I found some settings in the snap gui preferences to speed up Sentinel1 Interferomtric processing.
However when I run the same grap.xml using gpt then it takes ages.
I used the same snap.properties but I can’t use the java snap.conf settings ( -J-Xms256M -J-Xmx4G) …
I still have problems:
In the gpt.vmoptions file I included the same settings I chose in the gui under preferences --> performance:
-Xverify:none
-XX:+AggressiveOpts
-Xmx16384m
-Xms512m
-Djava.io.tmpdir=/Volumes/data1/snap_cache/tmp
In the gui the execution of a graph takes 30 min. The same graph processed using the commandline gpt takes more than 4h. What can I do?
I have a MacOSX:10.10.5 with 32 GB RAM
By the way what setting would you recommend for Xmx, Xms, tile and cache size?
I see the same thing. I usually run the full snap on windows and it performs fine and I run gpt on linux on a similar computer but it performs 10x slower. Both machines have 16Gb, similar processor.
The options entered in /gpt.vmoptions/ are automatically considered.
To find good settings you should try the tool snap offers.
In the menu select /Tools–>Options/ and then select /Performance/.
Use the /Compute/ to button to find good settings on your computer.
thanks. I computet the settings by chosing different combinations.
Then I saved the changes. When I closed snap and reopened now I got some strange messages. It took me some time to find that in snap.conf now a slash after jdkhome is missing which caused the mesages:
The uncomment line was the new which caused the error messages (). I changed this and it worked.
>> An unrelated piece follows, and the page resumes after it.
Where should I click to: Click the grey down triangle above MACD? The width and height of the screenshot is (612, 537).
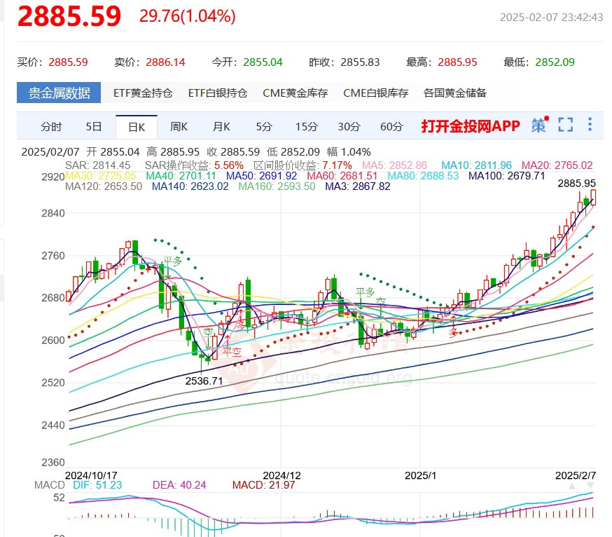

If I understand correctly.
The snap gui uses the vm settings defined in snpa.config
gpt uses the vm setting defined in gpt.vmoptions
Both are the same but I get large performance differences.
lveci mentioned : setting the java vm heap size large enough.
But to my understanding this is done with the xmx command defined in gpt.vmoptions and snap.config.
Thanks for all your patience.
Regarding the wrongly changed snap.conf I think that @NicolasDucoin will have a look.
Regarding the big performance difference we need to further investigate why this happens. Do you experience this with every operator or only with a few specific. Is it possible that it is dependent on the source product? Or maybe it depends on the format of the target product.
Do you have any observation to share?
-c Sets the tile cache size in bytes. Value can be
suffixed
with ‘K’, ‘M’ and ‘G’. Must be less than maximum
available heap space. If equal to or less than
zero, tile
caching will be completely disabled. The default tile
cache size is ‘4,096M’.
-q Sets the maximum parallelism used for the computation,
i.e. the maximum number of parallel (native) threads.
The default parallelism is ‘8’.
Indeed after some test, I have tried to use -x “Clears the internal tile cache after writing a complete row of tiles to the target product file. This option may be useful if you run into memory problems” and decreasing in gpt option the max memory to 3G and it works very well. However the counterpart seesm to have more hard disk access (I am not really sure)
Did you know if there is equivalent parameter in snap than -x because I think it could be an important way to solve memory problem as I have shown in the forum.
I will do other test in Windows on 4Go ram standard laptop to validate this settings.
Then the 4G of RAM is the problem. This is not enough to handle the amount of data.
Probably your OS is also still 32Bit? Then it is really not sufficient. If it is already 64Bit, then you can try to tweak the memory settings a bit.
In the ‘etc’ folder of the installation directory of SNAP, you’ll find a file named snap.conf. Open it in a text editor.
There is the line which starts with ‘default_options=’
In this line, you’ll find an option like -J-Xmx2G. Increase the value. You could use something like -J-Xmx3G.
Hi all,
I am using snap gpt on Ubuntu 18.04 but it not finish process when i try with sentinel1-slc graph. My computer has 32 GB RAM. what can I do? please help me solve this problem! Has anyone run slc graph in Ubuntu successfully?